Report how many lines in the entries below contain the string "Instruction". Treat uppercase and lowercase as different, and give only the number.

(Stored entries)
━━━━━━━━━━

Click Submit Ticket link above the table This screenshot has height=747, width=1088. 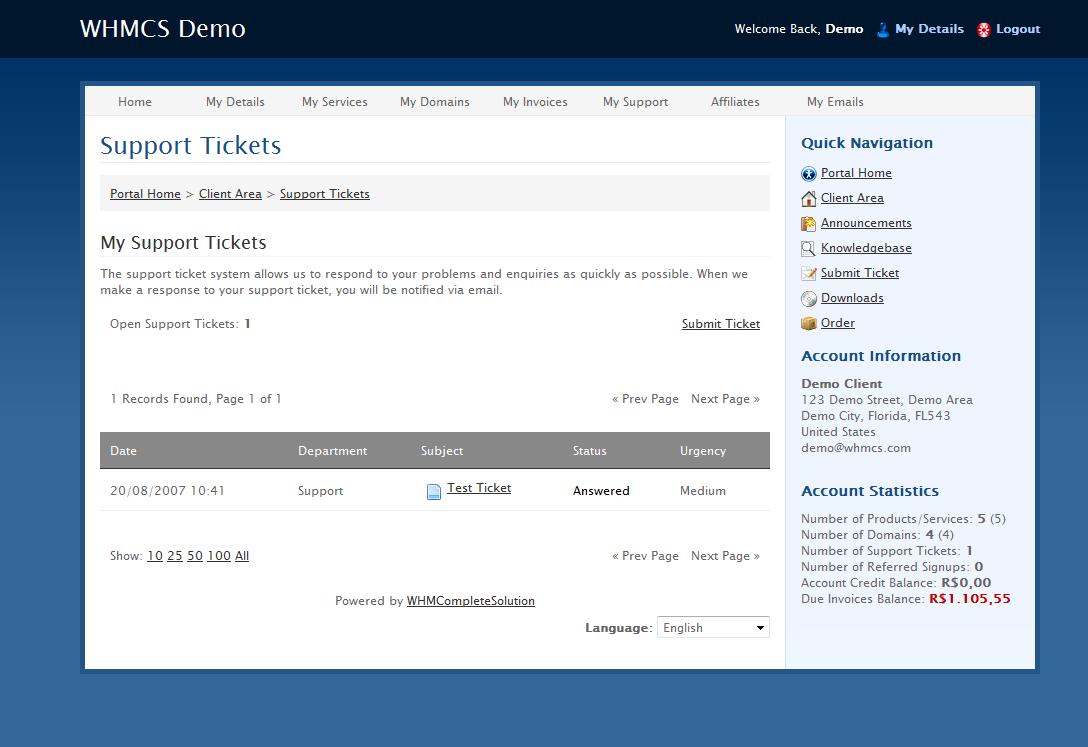pyautogui.click(x=720, y=324)
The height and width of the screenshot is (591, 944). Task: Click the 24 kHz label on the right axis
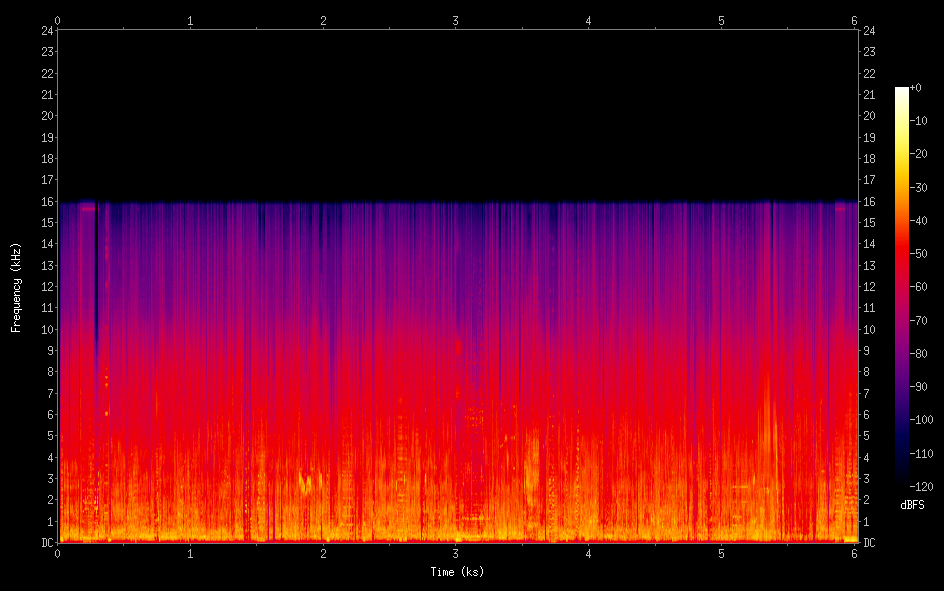pyautogui.click(x=869, y=30)
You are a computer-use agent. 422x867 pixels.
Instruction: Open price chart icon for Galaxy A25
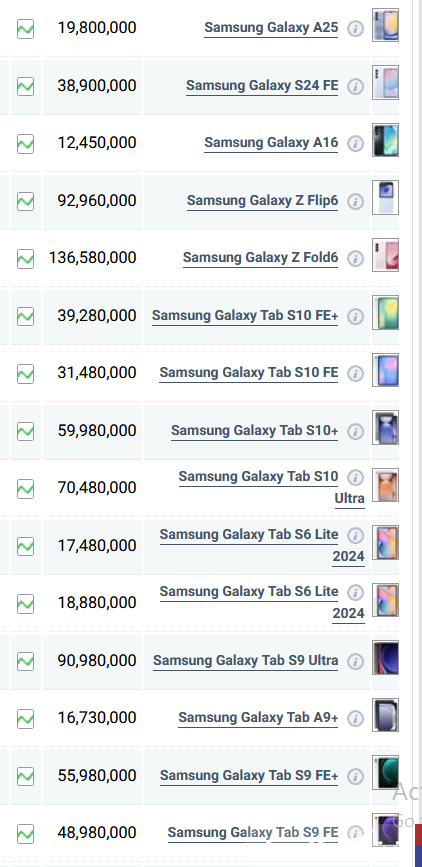click(25, 29)
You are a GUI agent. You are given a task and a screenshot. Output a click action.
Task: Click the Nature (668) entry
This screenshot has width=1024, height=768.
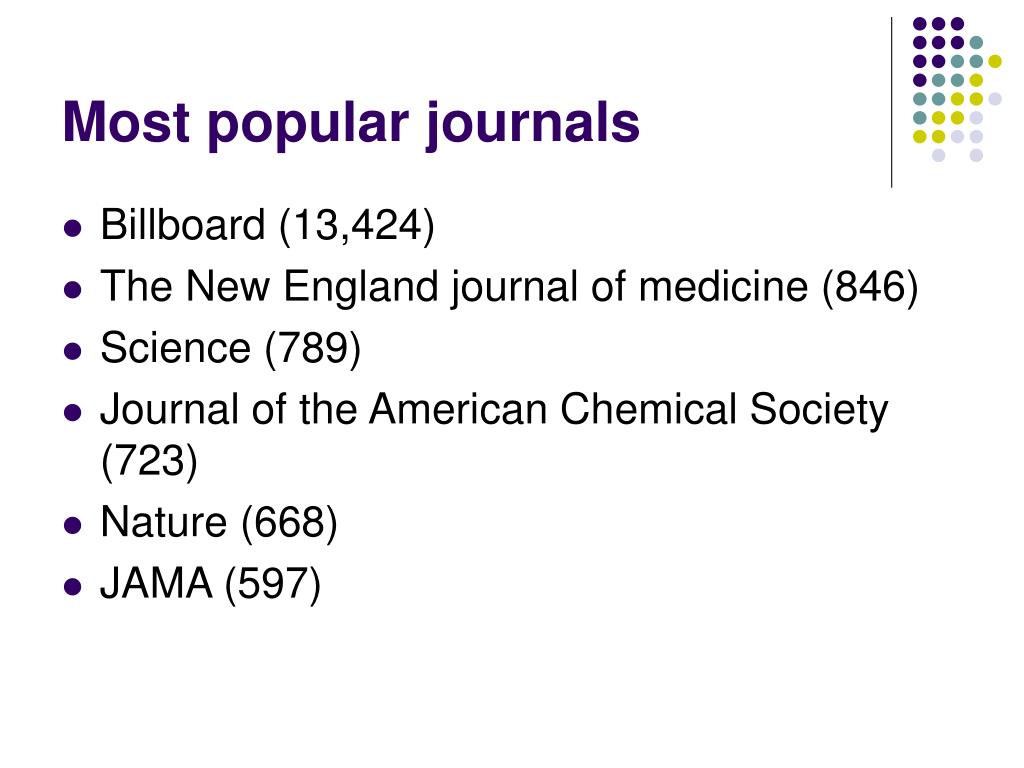click(219, 522)
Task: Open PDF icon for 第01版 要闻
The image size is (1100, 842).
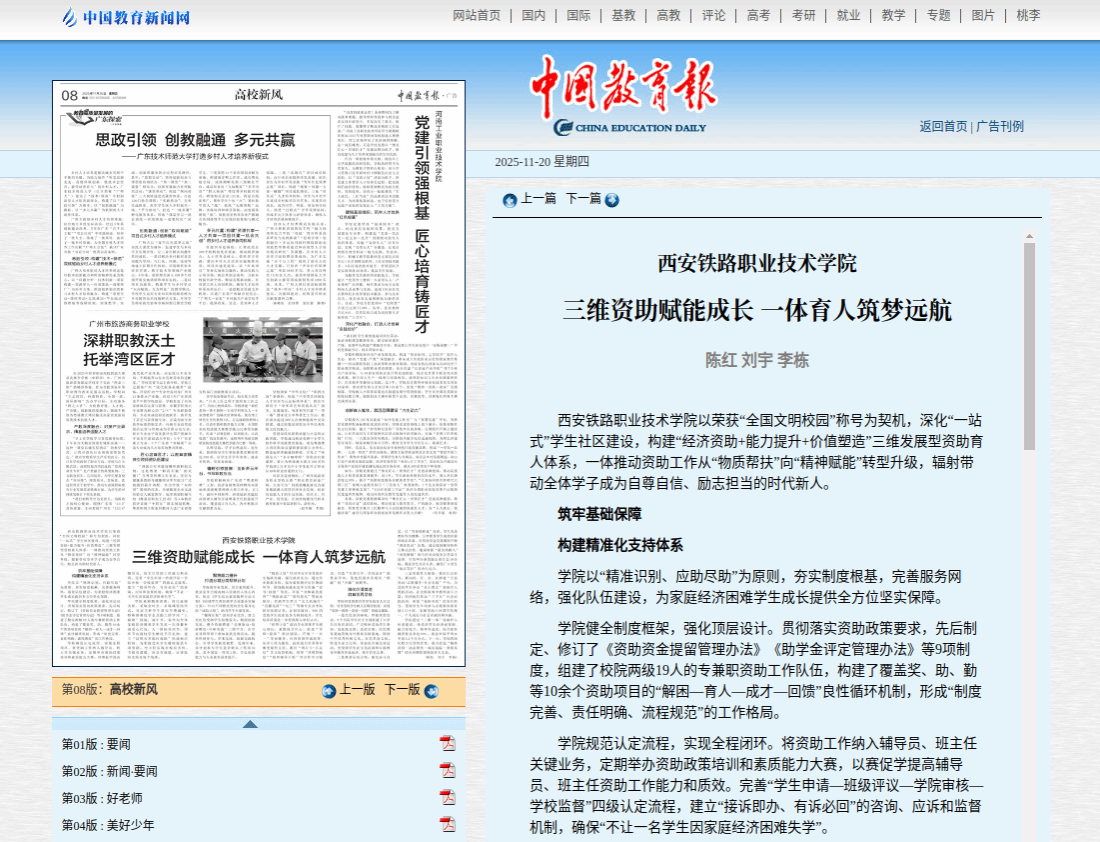Action: tap(447, 743)
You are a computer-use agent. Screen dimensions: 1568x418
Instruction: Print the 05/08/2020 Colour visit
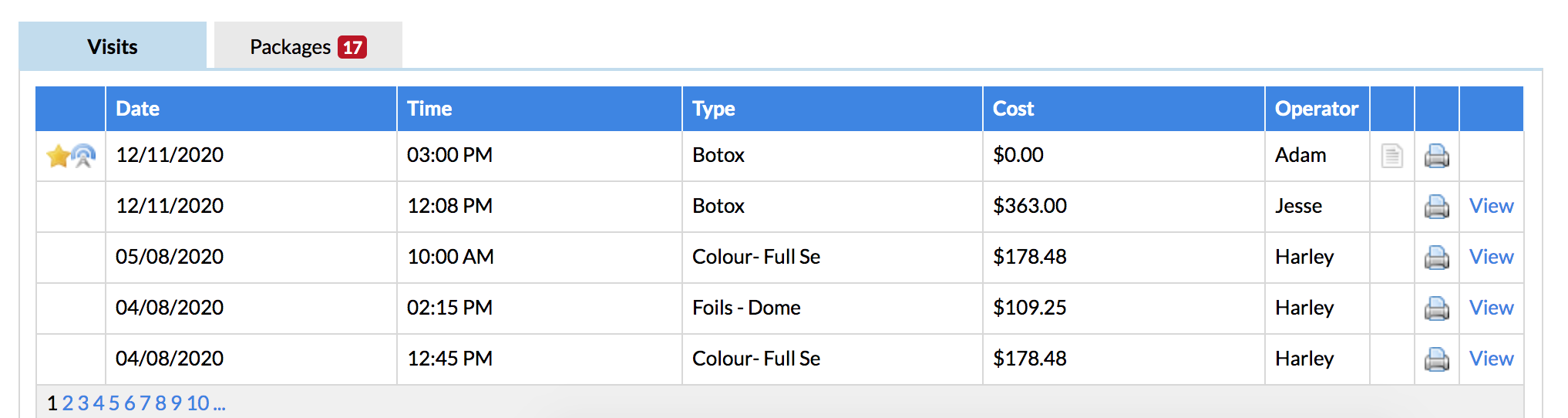pos(1436,258)
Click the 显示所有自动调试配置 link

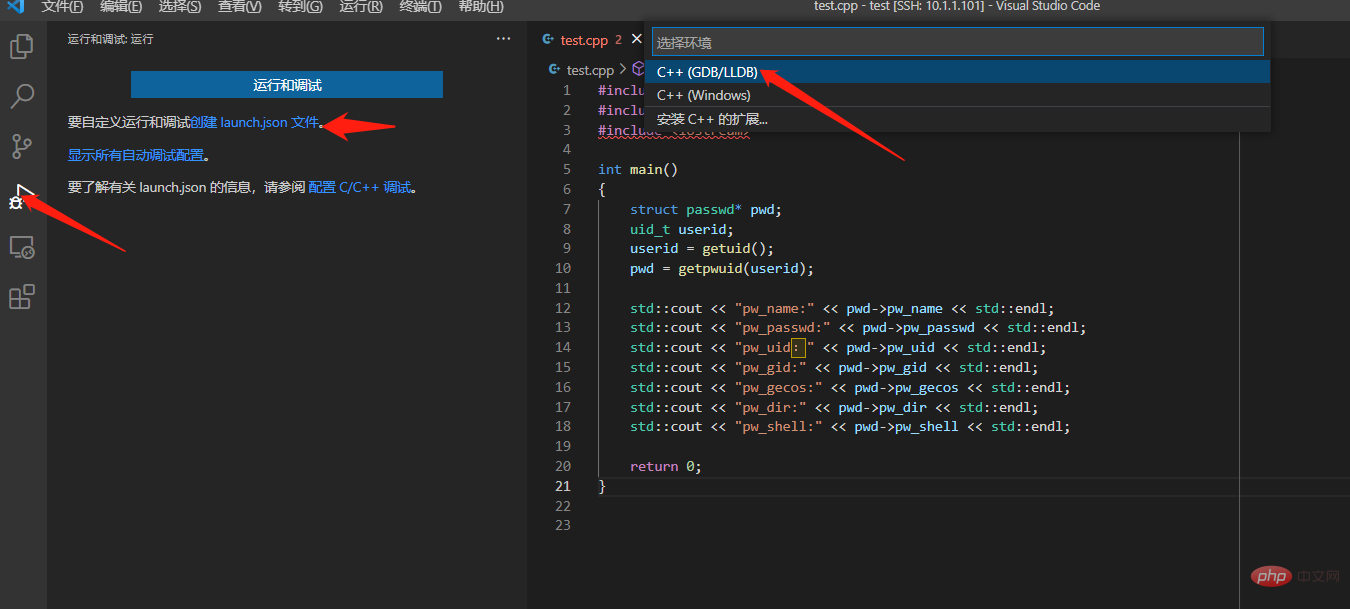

━━━━━━━━━━

ANSWER TO THE TASK: 2